The Institute for Supply Management reported its manufacturing index rose to 56.6 last month, up from 53.8 in June and greater than the 54.1 that analysts were expecting.
Economists said strong sales in the auto industry helped propel the results.
''In July production in the auto industry tends to slow down but not last month," said Mark Vitner, senior economist at Wachovia Securities.
Sales promotions cleared excess inventory, prompting carmakers to keep production steady during the traditionally slow summer season to meet demand in the autumn and winter.
It was the 26th consecutive monthly increase in the index. A reading of 50 or above means the manufacturing sector is expanding. A figure below 50 represents a contraction.
The new orders index rose to 60.6 in July from 57.2 in June while the production index surged to 61.2 from 55.6 a month earlier.
Lower prices also helped fuel the rise in the overall index. The price index decreased to 48.5 in July from 50.5 in June. The dip marked an end to 40 consecutive months of higher prices.
''The prices index apparently reached the end of its run in June, as the July index indicates that pricing power, at least for the short term, is now once again favoring buyers," Norbert J. Ore, chairman of ISM's Manufacturing Business Survey committee, said in a release.

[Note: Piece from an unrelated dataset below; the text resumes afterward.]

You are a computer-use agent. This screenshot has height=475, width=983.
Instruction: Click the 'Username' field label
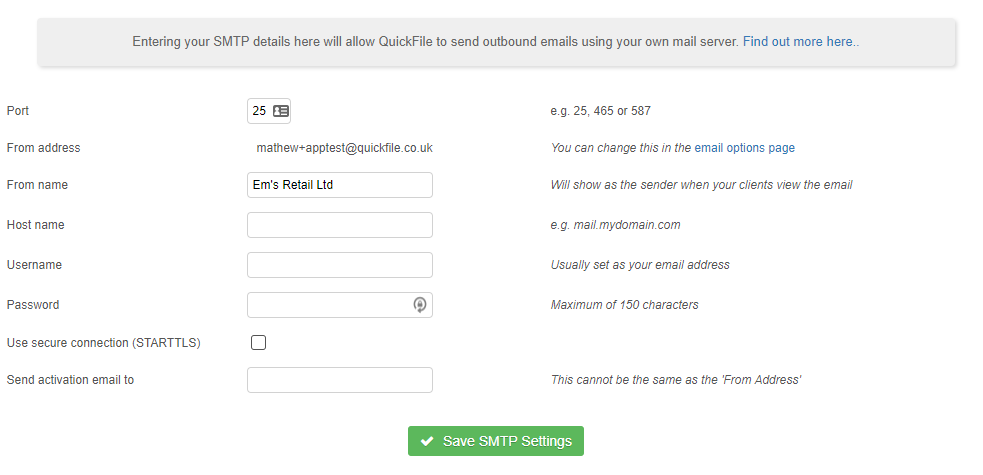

Meanwhile, the Commerce Department said yesterday that builders trimmed spending on construction projects around the country in June. Analysts had expected a rise of 0.5 percent.
Spending on all construction projects dipped by 0.3 percent in June from the previous month. Even with the decline, though, the value of all projects was still at a healthy level of $1.1 trillion, at a seasonally adjusted annualized rate.